Bima, ntbnews.com – Peneliti Charta Politika Indonesia, Mawardin menjelaskan, istilah dinasti politik merujuk pada kelompok keluarga yang anggota keluarganya memegang kekuatan politik formal lebih dari satu generasi.
Dinasti politik tidak hanya terjadi di Kabupaten Bima. Tetapi juga terjadi di daerah-daerah lain di Indonesia, nasional, bahkan di negara-negara lain.
Di Amerika Serikat (AS) terdapat dinasti George Bush, John Adams, dan John F. Kennedy. Di Asia Selatan, khususnya di India, ada dinasti Mahatma Gandhi dan dinasti Jawaharlal Nehru yang menguasai Kongres Nasional India.
Di beberapa negara Asia Tenggara juga terdapat dinasti politik, seperti Malaysia, dinasti Abdul Razak Hussein; Singapura, Lee Kuan Yew; Thailand, Yingluck Shinawatra; di Filipina ada dua dinasti: Ferdinand Marcos dan Benigno Aquino.
Kata Mawardin, tonggak sejarah dinasti politik di Indonesia mulai terbentuk pada masa Orde Baru. Saat itu Presiden Soeharto menunjuk anaknya, Siti Hardiyanti Rukmana (Mbak Tutut), menjadi Menteri Sosial, meskipun berlangsung hanya beberapa bulan sebelum Soeharto tumbang akibat gerakan Reformasi.

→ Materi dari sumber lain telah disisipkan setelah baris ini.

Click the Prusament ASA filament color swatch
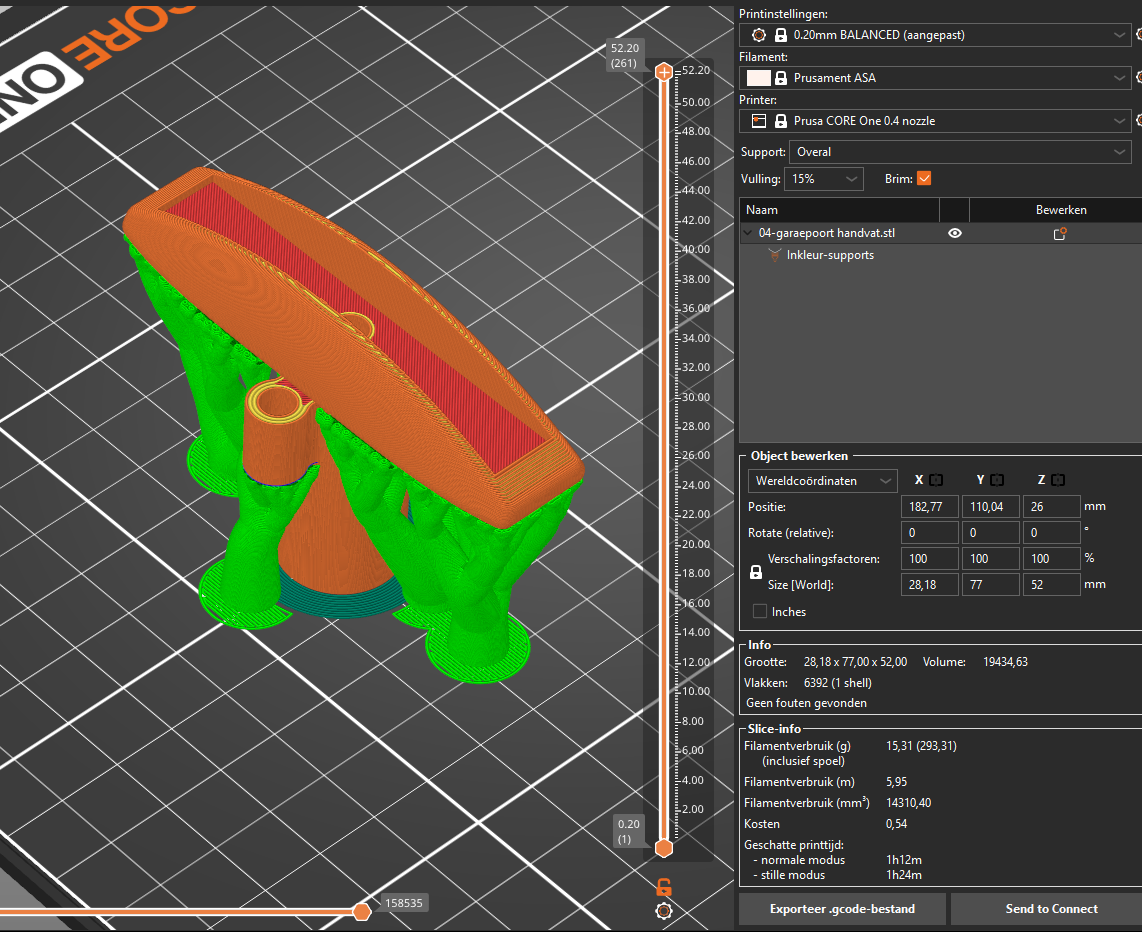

Sementara awal terbentuknya dinasti politik di daerah yakni saat bergulirnya otonomi daerah yang berimplikasi pada terbukanya keran dinasti politik, lantaran terjadi desentralisasi kekuasaan.
Beberapa studi menyebutkan, dinasti politik juga terjadi melalui jaringan yang luas: organisasi kemahasiswaan, almamater, kelompok etnis, kelompok tertentu, jejaring oligarki dan lain-lain. Hal ini dianggap alamiah. Ketika ada kekuasaan, maka secara otomatis akan dipertahankan dan diperluas.
Puncak sorotan terhadap dinasti politik di Indonesia ketika Ratu Atut Chosiyah, mantan Gubernur Banten, terjerat kasus korupsi. Karena sangat rawan penyimpangan, maka kontrol masyarakat sipil atau civil society, termasuk media massa, serta pendidikan politik terhadap pemilih sangat diperlukan di pusat dan daerah.
Dinasti Politik di Bima
Pembentukan elite politik di Bima dimulai dari elit bangsawan, agama, dan pengusaha. Pada masa transisi, representasi elite bangsawan diwakili Abdul Kahir II atau Putra Kahir.
Salah satu efek dinasti politik di Bima yakni pada masa Orde Baru, penunjukan Muhidin Azis oleh pemerintah pusat untuk menjadi kepala daerah di Bima ditentang keras oleh tokoh-tokoh Partai Persatuan Pembangunan (PPP). Hal ini dianggap sebagai usaha melawan pemerintahan Orde Baru.
Pada 1972, terjadi perlawan lokal atas monopoli kekuasaan oleh pemerintahan Soeharto yang dikenal sebagai Peristiwa Donggo. Saat itu masyarakat Bima menuntut pemerintah pusat agar menunjuk Putra Kahir yang notabene putra daerah untuk menjadi kepala daerah ketimbang elit-elit militer yang didatangkan dari pusat.
Soeharto yang dikenal sebagai elite politik Partai Golkar melakukan ekspansi politik di tanah Bima dengan mengangkat keturunan bangsawan untuk menjadi pengurus Partai Golkar.
Karena itu, tak butuh waktu lama bagi Ferry Zulkarnain untuk menduduki jabatan publik. Ia menjabat sebagai anggota DPRD Bima pada 1997 dan Ketua DPRD Kota Bima tahun 2002. Pada Pilkada 2005, Ferry yang berpasangan dengan Usman AK terpilih sebagai Bupati dan Wakil Bupati Bima.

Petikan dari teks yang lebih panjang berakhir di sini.